You dont need hunters safety, just have your Drivers Liscense. It would be wise not to hunt until atleast 9:30am, and wouldnt stay later then 3:00pm. There are ALOT of bow hunters in that area.

Good Luck


----------



## Rupestris (Aug 25, 2000)

Big City said:


> You dont need hunters safety, just have your Drivers Liscense.


All hunters born after 1959 have to take a hunters safety course. I'm older than Dialtone and had to take one.

From the Mich DNR:


> Hunter education in Michigan has taught thousands of people safe hunting techniques, firearm handling and hunter ethics. Hunter safety is required if you were born after January 1, 1960 and you want to purchase any Michigan hunting license, or if you are planning an out-of-state hunting trip.


Have I ever been asked for a Hunters Safety card/certificate when buying a license? No, but its better to have it and not need it than need it and not have it.

Chris


----------



## Big City (Aug 31, 2009)

The DNR passed the apprentice program 

*Apprentice Hunting License* 
A person who does not have a hunter safety certificate may purchase an apprentice hunting license. To purchase this license you must have, in your own name, a valid Michigan Driver License, state of Michigan ID card or DNR Sportcard. An apprentice hunter may purchase this license for two license years before he or she must successfully complete a hunter safety course. The apprentice hunting license is available to residents and nonresidents. 
Apprentice hunters under age 17, when afield, must be accompanied by a parent, guardian or someone 21 or older designated by their parent or guardian. This individual must possess a valid, regular hunting license to hunt the same game as the apprentice hunter. "Accompanied by" requires the adult to be able to come to the immediate aid of the apprentice and stay within a distance from the apprentice that permits uninterrupted, unaided visual and verbal contact. Apprentice hunters 17 and older, when afield, must be accompanied by someone 21 or older, who possesses a valid, regular hunting license to hunt the same game as the apprentice hunter. 
*A person may accompany no more than two apprentice hunters while hunting. *

http://www.michigan.gov/dnr/0,1607,7-153-10363_14518_14520-32236--,00.html


----------



## Rupestris (Aug 25, 2000)

Good to know Big City. I stand corrected. 
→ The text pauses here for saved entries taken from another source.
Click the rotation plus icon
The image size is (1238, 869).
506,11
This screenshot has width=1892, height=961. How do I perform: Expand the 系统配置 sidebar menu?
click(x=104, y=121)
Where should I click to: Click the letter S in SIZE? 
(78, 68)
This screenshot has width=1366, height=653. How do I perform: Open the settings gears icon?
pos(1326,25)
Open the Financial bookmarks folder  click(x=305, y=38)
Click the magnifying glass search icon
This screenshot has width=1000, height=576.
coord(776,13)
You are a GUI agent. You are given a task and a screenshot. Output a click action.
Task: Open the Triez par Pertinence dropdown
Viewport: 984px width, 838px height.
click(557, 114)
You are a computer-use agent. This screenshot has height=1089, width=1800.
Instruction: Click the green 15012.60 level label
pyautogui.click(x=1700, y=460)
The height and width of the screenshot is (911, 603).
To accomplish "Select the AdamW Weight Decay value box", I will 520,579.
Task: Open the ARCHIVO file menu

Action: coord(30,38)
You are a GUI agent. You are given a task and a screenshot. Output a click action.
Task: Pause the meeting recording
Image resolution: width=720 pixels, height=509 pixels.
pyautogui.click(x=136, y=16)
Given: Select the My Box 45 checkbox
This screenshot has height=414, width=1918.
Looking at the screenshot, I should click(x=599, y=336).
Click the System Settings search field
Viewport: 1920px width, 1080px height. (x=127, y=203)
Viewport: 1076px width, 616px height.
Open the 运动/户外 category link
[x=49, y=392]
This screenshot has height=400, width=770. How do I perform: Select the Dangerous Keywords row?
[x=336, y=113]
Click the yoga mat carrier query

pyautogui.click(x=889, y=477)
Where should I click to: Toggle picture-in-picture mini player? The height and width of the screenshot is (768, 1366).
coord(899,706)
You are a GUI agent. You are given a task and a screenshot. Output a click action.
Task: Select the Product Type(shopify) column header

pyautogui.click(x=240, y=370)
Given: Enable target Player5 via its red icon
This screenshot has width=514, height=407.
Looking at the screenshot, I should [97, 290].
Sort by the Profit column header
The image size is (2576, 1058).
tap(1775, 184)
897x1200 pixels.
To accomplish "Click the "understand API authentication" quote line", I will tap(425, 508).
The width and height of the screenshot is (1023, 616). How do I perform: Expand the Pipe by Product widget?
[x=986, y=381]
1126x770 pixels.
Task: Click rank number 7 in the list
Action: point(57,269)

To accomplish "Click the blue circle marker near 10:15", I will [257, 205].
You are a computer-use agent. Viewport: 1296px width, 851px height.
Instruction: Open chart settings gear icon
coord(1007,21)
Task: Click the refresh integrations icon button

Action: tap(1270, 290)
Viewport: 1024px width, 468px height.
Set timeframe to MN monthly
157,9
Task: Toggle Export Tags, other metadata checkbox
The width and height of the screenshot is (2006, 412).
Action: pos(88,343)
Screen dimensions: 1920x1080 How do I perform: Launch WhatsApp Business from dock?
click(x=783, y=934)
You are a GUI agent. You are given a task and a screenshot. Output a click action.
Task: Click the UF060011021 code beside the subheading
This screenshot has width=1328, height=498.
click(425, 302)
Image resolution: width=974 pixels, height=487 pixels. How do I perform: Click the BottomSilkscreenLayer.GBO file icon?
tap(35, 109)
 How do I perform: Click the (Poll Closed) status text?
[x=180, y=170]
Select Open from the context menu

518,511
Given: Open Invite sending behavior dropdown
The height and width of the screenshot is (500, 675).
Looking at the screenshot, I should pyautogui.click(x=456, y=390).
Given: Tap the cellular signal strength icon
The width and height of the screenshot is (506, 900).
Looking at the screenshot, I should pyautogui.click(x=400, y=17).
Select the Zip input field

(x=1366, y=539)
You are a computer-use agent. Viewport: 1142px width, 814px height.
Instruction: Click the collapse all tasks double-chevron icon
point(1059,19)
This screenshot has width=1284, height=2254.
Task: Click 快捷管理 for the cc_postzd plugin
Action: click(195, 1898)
Dialtone, Good luck, be safe and have fun. :coolgleam


----------



## Fishslayer5789 (Mar 1, 2007)

With the whole apprentice liscense deal, just make sure the first few times you hunt, go with someone who has plenty of experience in the field and you can trust as a safe hunter.


----------



## Dialtone (Jun 14, 2006)

Undestood on the safety issue. Thank you all for your input.


----------



## duckhunter382 (Feb 13, 2005)

my friend from chicago never took hunter safety and just bought a license with his drivers license. I was very confused but he said they didnt even question him and now he has lived in michigan for awhile and buys one every year.


----------



## Big City (Aug 31, 2009)

The most they will do is ask you if you bought a license the year before. If you say yes they will give you a Licsense. that machine they have is not all that advanced, and does not have record of everyone thats taken classes. after you turn 18 its pretty much an honor system. not a very smart box, i personally would like to see that change, theres too many people getting away with cheating the system, and im not talking about buying a lic without taking hunters saftey.


----------



## Waterloo Redtick (Nov 1, 2009)

Dialtone, if you don't want to feel awkward taking hunter's safety with a bunch of kids, it is apparently offered online nowadays; although you will still have to take the field portion either in a traditional hunter's safety class or home study class. Since the apprentice license is only valid for a couple of seasons, it may be best just to take hunter safety whenever you schedule allows it.

Check out the DNR website and click on the education and outreach tab on the left, and then on the hunter education and recreational safety tab also on the left
this will give you more information about the internet option or to find a classroom near you.


----------